Each record that follows should be transcribed word for word.

──────── INFORMATION SHOWN ────────

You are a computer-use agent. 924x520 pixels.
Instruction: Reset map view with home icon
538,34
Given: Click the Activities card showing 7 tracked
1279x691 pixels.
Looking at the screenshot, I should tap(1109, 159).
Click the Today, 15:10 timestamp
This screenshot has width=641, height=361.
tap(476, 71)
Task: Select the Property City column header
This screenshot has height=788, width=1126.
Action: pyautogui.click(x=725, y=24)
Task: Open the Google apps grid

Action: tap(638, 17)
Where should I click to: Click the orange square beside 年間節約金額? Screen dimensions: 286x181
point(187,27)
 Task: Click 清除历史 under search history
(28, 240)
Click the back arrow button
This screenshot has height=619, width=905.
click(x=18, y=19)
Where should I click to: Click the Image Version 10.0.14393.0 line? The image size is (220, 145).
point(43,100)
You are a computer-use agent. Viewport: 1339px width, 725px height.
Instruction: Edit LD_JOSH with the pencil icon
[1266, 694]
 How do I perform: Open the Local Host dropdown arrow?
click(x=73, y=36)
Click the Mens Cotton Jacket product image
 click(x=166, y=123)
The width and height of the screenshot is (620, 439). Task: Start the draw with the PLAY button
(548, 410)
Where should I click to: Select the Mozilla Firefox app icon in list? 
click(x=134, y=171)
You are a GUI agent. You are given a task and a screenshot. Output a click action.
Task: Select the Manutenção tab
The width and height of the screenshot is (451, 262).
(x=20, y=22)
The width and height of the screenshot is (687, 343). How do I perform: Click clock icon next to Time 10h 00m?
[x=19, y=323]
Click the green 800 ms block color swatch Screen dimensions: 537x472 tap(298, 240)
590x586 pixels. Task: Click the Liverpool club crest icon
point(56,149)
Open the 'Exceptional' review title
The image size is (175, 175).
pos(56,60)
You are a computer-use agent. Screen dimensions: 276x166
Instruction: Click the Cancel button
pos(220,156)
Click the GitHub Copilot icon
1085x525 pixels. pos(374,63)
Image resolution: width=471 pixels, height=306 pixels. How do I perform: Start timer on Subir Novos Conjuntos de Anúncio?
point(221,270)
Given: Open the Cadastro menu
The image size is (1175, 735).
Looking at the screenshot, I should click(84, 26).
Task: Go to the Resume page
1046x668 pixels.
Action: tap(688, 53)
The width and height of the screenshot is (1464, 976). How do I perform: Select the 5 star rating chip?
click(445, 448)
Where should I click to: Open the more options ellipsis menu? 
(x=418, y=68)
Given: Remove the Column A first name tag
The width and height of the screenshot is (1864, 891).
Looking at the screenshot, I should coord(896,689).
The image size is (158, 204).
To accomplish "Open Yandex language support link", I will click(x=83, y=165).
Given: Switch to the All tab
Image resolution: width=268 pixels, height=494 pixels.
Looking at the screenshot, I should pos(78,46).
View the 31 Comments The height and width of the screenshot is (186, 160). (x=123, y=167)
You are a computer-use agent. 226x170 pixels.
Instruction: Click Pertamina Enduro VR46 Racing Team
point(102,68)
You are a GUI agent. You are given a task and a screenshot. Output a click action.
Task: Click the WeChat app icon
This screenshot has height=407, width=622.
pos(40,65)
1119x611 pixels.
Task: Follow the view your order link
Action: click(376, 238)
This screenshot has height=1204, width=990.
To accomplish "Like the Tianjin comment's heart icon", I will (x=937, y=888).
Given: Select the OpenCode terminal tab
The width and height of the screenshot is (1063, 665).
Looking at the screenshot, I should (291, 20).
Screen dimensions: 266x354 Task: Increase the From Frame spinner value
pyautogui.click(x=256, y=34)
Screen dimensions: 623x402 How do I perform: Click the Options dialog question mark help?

────────

● ANSWER TO THE PROBLEM
You are a computer-use agent. 924x520 pixels.
Instruction: Reset map view with home icon
538,34
Given: Click the Activities card showing 7 tracked
1279x691 pixels.
Looking at the screenshot, I should tap(1109, 159).
Click the Today, 15:10 timestamp
This screenshot has width=641, height=361.
tap(476, 71)
Task: Select the Property City column header
This screenshot has height=788, width=1126.
Action: pyautogui.click(x=725, y=24)
Task: Open the Google apps grid

Action: tap(638, 17)
Where should I click to: Click the orange square beside 年間節約金額? Screen dimensions: 286x181
point(187,27)
 Task: Click 清除历史 under search history
(28, 240)
Click the back arrow button
This screenshot has height=619, width=905.
click(x=18, y=19)
Where should I click to: Click the Image Version 10.0.14393.0 line? The image size is (220, 145).
point(43,100)
You are a computer-use agent. Viewport: 1339px width, 725px height.
Instruction: Edit LD_JOSH with the pencil icon
[1266, 694]
 How do I perform: Open the Local Host dropdown arrow?
click(x=73, y=36)
Click the Mens Cotton Jacket product image
 click(x=166, y=123)
The width and height of the screenshot is (620, 439). Task: Start the draw with the PLAY button
(548, 410)
Where should I click to: Select the Mozilla Firefox app icon in list? 
click(x=134, y=171)
You are a GUI agent. You are given a task and a screenshot. Output a click action.
Task: Select the Manutenção tab
The width and height of the screenshot is (451, 262).
(x=20, y=22)
The width and height of the screenshot is (687, 343). How do I perform: Click clock icon next to Time 10h 00m?
[x=19, y=323]
Click the green 800 ms block color swatch Screen dimensions: 537x472 tap(298, 240)
590x586 pixels. Task: Click the Liverpool club crest icon
point(56,149)
Open the 'Exceptional' review title
The image size is (175, 175).
pos(56,60)
You are a computer-use agent. Screen dimensions: 276x166
Instruction: Click the Cancel button
pos(220,156)
Click the GitHub Copilot icon
1085x525 pixels. pos(374,63)
Image resolution: width=471 pixels, height=306 pixels. How do I perform: Start timer on Subir Novos Conjuntos de Anúncio?
point(221,270)
Given: Open the Cadastro menu
The image size is (1175, 735).
Looking at the screenshot, I should click(84, 26).
Task: Go to the Resume page
1046x668 pixels.
Action: tap(688, 53)
The width and height of the screenshot is (1464, 976). How do I perform: Select the 5 star rating chip?
click(445, 448)
Where should I click to: Open the more options ellipsis menu? 
(x=418, y=68)
Given: Remove the Column A first name tag
The width and height of the screenshot is (1864, 891).
Looking at the screenshot, I should coord(896,689).
The image size is (158, 204).
To accomplish "Open Yandex language support link", I will click(x=83, y=165).
Given: Switch to the All tab
Image resolution: width=268 pixels, height=494 pixels.
Looking at the screenshot, I should pos(78,46).
View the 31 Comments The height and width of the screenshot is (186, 160). (x=123, y=167)
You are a computer-use agent. 226x170 pixels.
Instruction: Click Pertamina Enduro VR46 Racing Team
point(102,68)
You are a GUI agent. You are given a task and a screenshot. Output a click action.
Task: Click the WeChat app icon
This screenshot has height=407, width=622.
pos(40,65)
1119x611 pixels.
Task: Follow the view your order link
Action: click(376, 238)
This screenshot has height=1204, width=990.
To accomplish "Like the Tianjin comment's heart icon", I will (x=937, y=888).
Given: Select the OpenCode terminal tab
The width and height of the screenshot is (1063, 665).
Looking at the screenshot, I should (291, 20).
Screen dimensions: 266x354 Task: Increase the From Frame spinner value
pyautogui.click(x=256, y=34)
Screen dimensions: 623x402 How do I perform: Click the Options dialog question mark help?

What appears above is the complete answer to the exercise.